------ DATA RECORDS

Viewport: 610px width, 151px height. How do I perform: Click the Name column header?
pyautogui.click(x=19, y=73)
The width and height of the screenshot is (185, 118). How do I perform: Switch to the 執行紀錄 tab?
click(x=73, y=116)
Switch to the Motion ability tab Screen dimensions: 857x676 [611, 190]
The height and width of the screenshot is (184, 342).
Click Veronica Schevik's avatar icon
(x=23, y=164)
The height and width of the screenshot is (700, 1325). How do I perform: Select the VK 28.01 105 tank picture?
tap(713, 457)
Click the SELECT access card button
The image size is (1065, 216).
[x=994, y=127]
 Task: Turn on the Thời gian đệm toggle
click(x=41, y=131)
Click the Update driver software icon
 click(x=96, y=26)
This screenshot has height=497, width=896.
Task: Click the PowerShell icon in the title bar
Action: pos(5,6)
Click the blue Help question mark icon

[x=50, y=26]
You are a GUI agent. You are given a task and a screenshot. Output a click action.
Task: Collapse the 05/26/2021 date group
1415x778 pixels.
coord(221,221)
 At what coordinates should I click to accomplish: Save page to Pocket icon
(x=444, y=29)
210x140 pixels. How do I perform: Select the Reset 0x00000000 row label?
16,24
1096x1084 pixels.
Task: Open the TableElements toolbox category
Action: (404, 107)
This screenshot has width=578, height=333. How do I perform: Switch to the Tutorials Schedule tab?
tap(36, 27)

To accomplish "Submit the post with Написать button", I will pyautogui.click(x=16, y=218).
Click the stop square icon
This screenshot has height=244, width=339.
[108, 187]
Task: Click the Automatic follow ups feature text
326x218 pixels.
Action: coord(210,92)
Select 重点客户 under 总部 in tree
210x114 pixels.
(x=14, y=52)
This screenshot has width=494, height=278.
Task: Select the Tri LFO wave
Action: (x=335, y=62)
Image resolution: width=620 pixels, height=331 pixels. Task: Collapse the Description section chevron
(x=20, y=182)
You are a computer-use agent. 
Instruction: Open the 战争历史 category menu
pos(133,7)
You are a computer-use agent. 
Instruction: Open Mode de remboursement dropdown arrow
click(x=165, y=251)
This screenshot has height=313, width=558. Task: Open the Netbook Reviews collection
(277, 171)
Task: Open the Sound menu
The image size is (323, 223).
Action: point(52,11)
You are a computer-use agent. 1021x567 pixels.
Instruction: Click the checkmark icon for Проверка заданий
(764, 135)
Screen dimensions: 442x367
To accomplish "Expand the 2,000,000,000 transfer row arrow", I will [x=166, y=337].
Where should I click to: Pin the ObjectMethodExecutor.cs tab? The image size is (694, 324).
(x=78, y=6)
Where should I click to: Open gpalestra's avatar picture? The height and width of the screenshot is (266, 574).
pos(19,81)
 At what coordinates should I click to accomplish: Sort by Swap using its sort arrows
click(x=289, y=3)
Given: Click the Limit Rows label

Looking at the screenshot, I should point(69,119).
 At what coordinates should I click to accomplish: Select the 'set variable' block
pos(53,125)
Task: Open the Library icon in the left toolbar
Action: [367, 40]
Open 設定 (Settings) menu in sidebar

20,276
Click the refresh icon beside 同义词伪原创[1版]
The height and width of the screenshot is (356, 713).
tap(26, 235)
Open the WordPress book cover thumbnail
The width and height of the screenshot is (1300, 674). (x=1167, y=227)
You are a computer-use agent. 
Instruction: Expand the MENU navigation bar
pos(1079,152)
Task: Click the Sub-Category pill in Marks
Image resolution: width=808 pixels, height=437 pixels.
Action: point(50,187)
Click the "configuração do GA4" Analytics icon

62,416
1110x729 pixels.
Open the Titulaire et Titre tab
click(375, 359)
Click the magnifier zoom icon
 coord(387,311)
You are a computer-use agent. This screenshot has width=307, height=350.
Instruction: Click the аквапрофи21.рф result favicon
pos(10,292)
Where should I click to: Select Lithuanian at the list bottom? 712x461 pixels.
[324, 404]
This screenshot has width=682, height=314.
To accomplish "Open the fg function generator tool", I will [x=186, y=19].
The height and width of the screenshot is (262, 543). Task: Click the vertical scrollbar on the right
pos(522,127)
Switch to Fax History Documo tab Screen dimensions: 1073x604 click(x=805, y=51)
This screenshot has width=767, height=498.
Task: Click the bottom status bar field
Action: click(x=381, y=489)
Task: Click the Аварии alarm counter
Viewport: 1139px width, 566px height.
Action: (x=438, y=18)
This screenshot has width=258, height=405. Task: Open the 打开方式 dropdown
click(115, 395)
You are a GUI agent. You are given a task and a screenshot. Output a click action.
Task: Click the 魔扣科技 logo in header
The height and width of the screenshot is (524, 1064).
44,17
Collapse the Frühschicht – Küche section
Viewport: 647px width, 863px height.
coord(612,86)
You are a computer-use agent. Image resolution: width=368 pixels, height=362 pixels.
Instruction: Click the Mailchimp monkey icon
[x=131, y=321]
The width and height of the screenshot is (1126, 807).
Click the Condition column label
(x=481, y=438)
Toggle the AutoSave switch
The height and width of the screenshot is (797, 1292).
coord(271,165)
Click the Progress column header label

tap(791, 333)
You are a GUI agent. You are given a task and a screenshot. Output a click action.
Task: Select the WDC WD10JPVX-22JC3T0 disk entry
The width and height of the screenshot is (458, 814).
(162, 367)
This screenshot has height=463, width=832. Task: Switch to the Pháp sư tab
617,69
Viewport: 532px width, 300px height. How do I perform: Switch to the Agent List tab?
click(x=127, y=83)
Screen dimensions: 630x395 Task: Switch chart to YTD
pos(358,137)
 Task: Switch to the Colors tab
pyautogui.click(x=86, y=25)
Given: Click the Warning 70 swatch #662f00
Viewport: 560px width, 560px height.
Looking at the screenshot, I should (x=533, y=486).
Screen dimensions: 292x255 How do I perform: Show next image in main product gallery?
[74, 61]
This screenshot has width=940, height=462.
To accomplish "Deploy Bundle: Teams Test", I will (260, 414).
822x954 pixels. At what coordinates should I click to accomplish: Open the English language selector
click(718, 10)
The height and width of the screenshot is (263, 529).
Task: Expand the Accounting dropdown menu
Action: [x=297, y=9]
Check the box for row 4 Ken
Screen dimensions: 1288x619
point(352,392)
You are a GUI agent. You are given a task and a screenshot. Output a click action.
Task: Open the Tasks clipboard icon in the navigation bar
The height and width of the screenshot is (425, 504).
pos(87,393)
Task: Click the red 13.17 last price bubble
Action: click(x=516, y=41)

------------

INSTRUCTIONS TO FOLLOW:
Your task is to write out the lines from the one with "Screen dimensions: 630x395" through the end of the records, exactly and with nothing added.

PROBLEM SOLUTION:
Screen dimensions: 630x395 Task: Switch chart to YTD
pos(358,137)
 Task: Switch to the Colors tab
pyautogui.click(x=86, y=25)
Given: Click the Warning 70 swatch #662f00
Viewport: 560px width, 560px height.
Looking at the screenshot, I should (x=533, y=486).
Screen dimensions: 292x255 How do I perform: Show next image in main product gallery?
[74, 61]
This screenshot has width=940, height=462.
To accomplish "Deploy Bundle: Teams Test", I will (260, 414).
822x954 pixels. At what coordinates should I click to accomplish: Open the English language selector
click(718, 10)
The height and width of the screenshot is (263, 529).
Task: Expand the Accounting dropdown menu
Action: [x=297, y=9]
Check the box for row 4 Ken
Screen dimensions: 1288x619
point(352,392)
You are a GUI agent. You are given a task and a screenshot. Output a click action.
Task: Open the Tasks clipboard icon in the navigation bar
The height and width of the screenshot is (425, 504).
pos(87,393)
Task: Click the red 13.17 last price bubble
Action: click(x=516, y=41)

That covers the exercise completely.